▸ **Work to be completed**:
Take the lines below between the one holding "Where should I" and the one holding "Given: Grab the right range slider handle", inclusive, and copy them exactly. Add nothing.

▸ **Supplied records**:
◆ ◆ ◆ ◆ ◆ ◆ ◆

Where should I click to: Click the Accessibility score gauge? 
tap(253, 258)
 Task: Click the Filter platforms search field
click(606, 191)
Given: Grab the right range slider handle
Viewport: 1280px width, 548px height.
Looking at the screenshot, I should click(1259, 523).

◆ ◆ ◆ ◆ ◆ ◆ ◆

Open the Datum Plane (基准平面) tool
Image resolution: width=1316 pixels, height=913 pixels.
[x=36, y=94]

◆ ◆ ◆ ◆ ◆ ◆ ◆

▸ **Output below**:
Where should I click to: Click the Accessibility score gauge? 
tap(253, 258)
 Task: Click the Filter platforms search field
click(606, 191)
Given: Grab the right range slider handle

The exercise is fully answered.